Directions —
Where the records below show a line containing "Image resolution: width=643", start copying; end with the line containing "The height and width of the screenshot is (243, 431).", and copy it too.

Input for this task —
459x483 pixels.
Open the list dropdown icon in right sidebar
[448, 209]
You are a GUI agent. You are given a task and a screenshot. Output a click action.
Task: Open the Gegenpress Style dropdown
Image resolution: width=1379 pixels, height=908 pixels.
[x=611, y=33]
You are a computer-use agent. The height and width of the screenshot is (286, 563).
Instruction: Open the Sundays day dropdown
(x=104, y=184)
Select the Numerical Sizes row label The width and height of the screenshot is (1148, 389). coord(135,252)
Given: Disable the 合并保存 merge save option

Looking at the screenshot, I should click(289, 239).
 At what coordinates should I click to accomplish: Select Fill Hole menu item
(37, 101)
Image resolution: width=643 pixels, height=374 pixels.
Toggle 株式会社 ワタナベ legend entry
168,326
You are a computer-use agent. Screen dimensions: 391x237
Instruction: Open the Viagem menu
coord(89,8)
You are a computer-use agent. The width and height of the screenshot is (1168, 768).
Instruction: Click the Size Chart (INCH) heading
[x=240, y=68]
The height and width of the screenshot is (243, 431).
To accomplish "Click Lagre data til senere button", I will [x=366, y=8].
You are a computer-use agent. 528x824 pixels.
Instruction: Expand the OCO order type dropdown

Response to the exercise —
Image resolution: width=643 pixels, height=374 pixels.
Toggle 株式会社 ワタナベ legend entry
168,326
You are a computer-use agent. Screen dimensions: 391x237
Instruction: Open the Viagem menu
coord(89,8)
You are a computer-use agent. The width and height of the screenshot is (1168, 768).
Instruction: Click the Size Chart (INCH) heading
[x=240, y=68]
The height and width of the screenshot is (243, 431).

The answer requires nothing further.